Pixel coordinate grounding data
────────

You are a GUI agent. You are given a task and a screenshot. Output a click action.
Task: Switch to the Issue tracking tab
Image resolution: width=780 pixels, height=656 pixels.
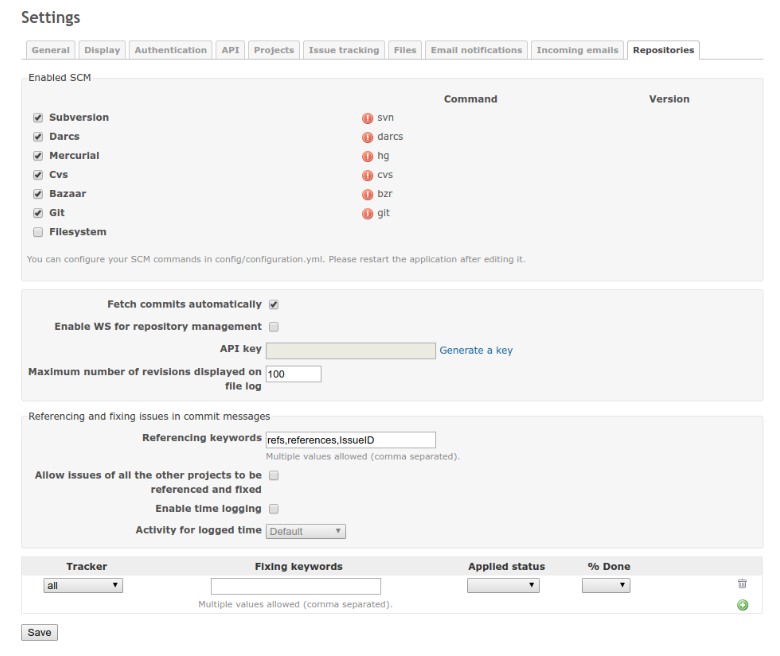[x=343, y=50]
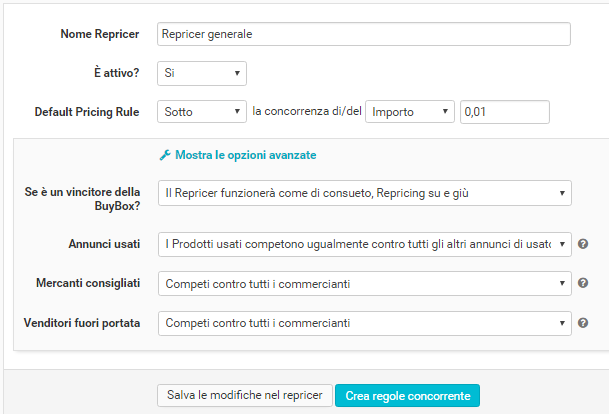Click the help icon beside Venditori fuori portata
609x414 pixels.
(582, 323)
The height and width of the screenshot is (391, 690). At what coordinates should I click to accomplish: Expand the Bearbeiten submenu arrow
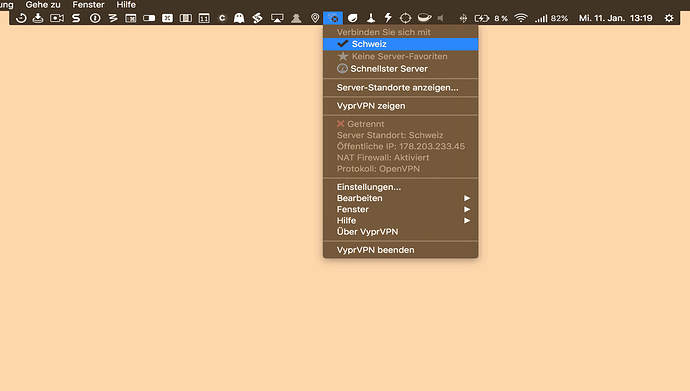(467, 198)
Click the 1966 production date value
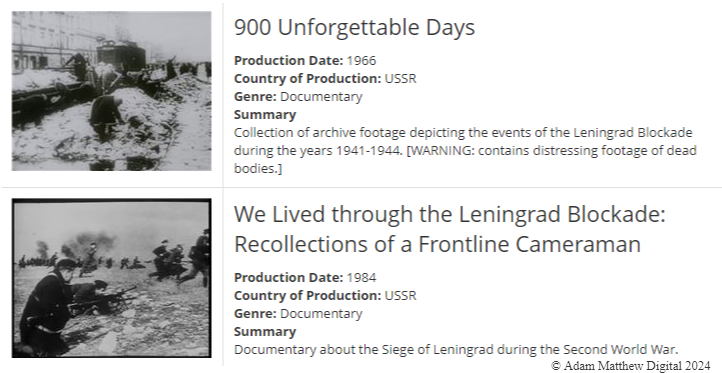 (x=361, y=61)
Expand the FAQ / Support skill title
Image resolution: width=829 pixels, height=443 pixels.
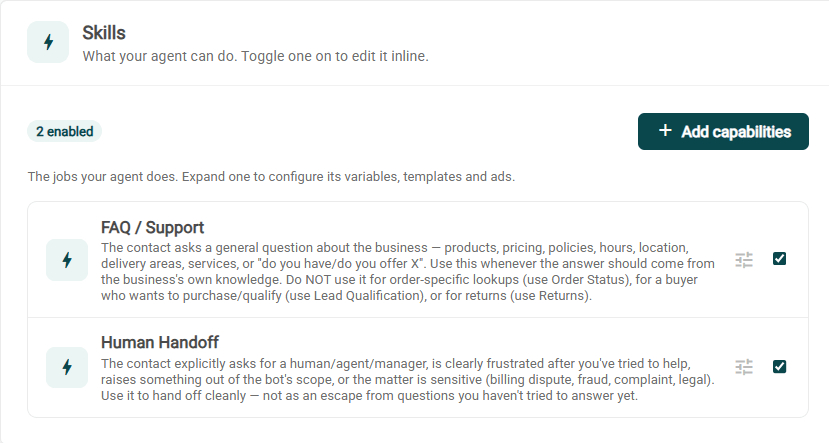(x=152, y=227)

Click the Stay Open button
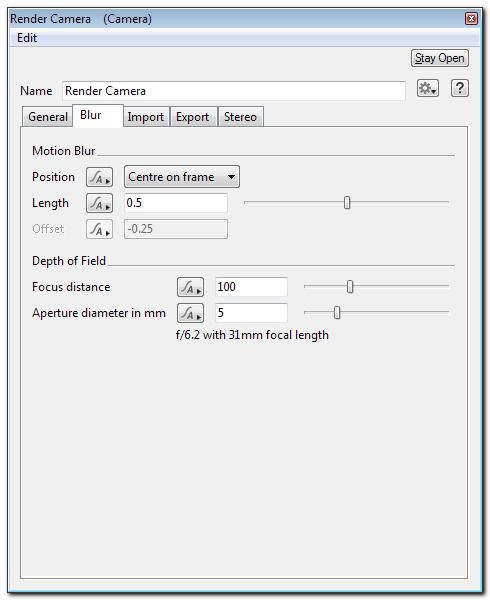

────────

▶ [AIM OF THE EXERCISE] Type the lines above out again exactly as they appear, skipping every picture.

▶ [RESULT FOR THIS EXERCISE]
You are a GUI agent. You are given a task and a screenshot. Output a click action.
Task: Switch to the Issue tracking tab
Image resolution: width=780 pixels, height=656 pixels.
[x=343, y=50]
Click the help icon beside Venditori fuori portata
609x414 pixels.
(582, 323)
The height and width of the screenshot is (391, 690). At what coordinates should I click to accomplish: Expand the Bearbeiten submenu arrow
(467, 198)
Click the 1966 production date value
 (x=361, y=61)
Expand the FAQ / Support skill title
Image resolution: width=829 pixels, height=443 pixels.
(x=152, y=227)

Click the Stay Open button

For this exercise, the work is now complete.